- Rev. John Pinasco, SJ as President of Santa Clara College

6th President of Santa Clara University
- In office 1880–1883
- Preceded by: Aloysius Brunengo, S.J.
- Succeeded by: Robert E. Kenna, S.J.

10th President of Santa Clara University
- In office 1888–1893
- Preceded by: Robert E. Kenna, S.J.
- Succeeded by: Joseph W. Riordan, S.J.

Personal details
- Born: 11 June 1837 Genoa
- Died: 9 March 1897 (aged 59) Los Gatos, California
- Profession: Jesuit priest

= John Pinasco =

Rev.
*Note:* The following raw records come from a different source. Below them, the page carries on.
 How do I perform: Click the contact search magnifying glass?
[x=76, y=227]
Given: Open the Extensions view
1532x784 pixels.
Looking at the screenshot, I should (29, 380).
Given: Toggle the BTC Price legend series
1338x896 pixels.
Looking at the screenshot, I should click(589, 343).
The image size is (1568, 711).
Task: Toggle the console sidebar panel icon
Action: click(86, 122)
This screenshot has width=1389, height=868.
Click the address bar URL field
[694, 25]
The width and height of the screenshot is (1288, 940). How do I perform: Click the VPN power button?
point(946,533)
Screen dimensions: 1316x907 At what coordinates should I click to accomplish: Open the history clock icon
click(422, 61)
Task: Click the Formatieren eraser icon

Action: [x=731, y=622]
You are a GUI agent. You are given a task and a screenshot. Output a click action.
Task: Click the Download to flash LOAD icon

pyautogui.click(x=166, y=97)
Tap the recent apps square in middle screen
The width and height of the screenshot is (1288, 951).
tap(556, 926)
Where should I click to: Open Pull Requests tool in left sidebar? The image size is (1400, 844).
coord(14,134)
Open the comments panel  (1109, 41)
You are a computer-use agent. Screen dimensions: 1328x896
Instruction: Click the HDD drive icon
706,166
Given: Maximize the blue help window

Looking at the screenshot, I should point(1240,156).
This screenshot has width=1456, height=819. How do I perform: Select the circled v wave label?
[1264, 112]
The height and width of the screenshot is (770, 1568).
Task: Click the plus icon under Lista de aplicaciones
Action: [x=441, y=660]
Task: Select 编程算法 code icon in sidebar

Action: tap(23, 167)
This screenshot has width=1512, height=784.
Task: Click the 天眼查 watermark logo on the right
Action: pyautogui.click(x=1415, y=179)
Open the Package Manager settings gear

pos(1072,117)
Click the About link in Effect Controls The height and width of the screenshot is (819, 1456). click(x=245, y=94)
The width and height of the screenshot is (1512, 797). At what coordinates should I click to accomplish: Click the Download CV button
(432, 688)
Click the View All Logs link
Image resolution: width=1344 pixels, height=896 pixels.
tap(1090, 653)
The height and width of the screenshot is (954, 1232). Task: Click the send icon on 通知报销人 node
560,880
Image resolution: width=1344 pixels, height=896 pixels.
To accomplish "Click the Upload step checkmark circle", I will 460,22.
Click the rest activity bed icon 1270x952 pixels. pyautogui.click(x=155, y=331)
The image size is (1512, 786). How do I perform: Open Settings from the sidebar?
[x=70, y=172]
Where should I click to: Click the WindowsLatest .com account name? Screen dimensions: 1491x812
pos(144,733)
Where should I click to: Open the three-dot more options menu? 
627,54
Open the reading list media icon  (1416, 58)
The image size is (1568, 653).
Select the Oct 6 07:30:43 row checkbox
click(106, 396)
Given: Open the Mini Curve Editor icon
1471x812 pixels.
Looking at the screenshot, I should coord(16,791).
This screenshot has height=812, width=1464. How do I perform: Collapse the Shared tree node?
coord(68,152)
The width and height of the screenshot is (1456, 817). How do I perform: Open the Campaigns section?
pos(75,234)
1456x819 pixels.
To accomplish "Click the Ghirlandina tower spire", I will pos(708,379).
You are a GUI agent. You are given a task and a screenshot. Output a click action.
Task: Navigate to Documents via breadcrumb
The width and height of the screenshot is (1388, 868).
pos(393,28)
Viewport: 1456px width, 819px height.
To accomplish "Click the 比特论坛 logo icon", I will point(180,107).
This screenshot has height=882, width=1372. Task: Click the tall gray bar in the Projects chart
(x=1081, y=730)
John Pinasco, SJ, (11 June 1837 – 9 March 1897), was born in the vicinity of Genoa and entered the Jesuit Novitiate at Bonaecola in 1853. In 1858, he was sent to the Jesuit college at Stonyhurst to study philosophy with Rev. Father Bayma, SJ, one of the premier professors of the Society of Jesus in Europe.

Pinasco came directly to Santa Clara College in 1860, where he taught until 1876 with a four-year break for additional theological training at Georgetown University between 1868 and 1872.

In 1876, he moved to the University of San Francisco, where he served as president. Thereafter, he twice served Santa Clara College in the same capacity, (1880–1883 and 1888–1893, respectively).

Fr. Pinasco died at the Sacred Heart Novitiate in Los Gatos, aged 59.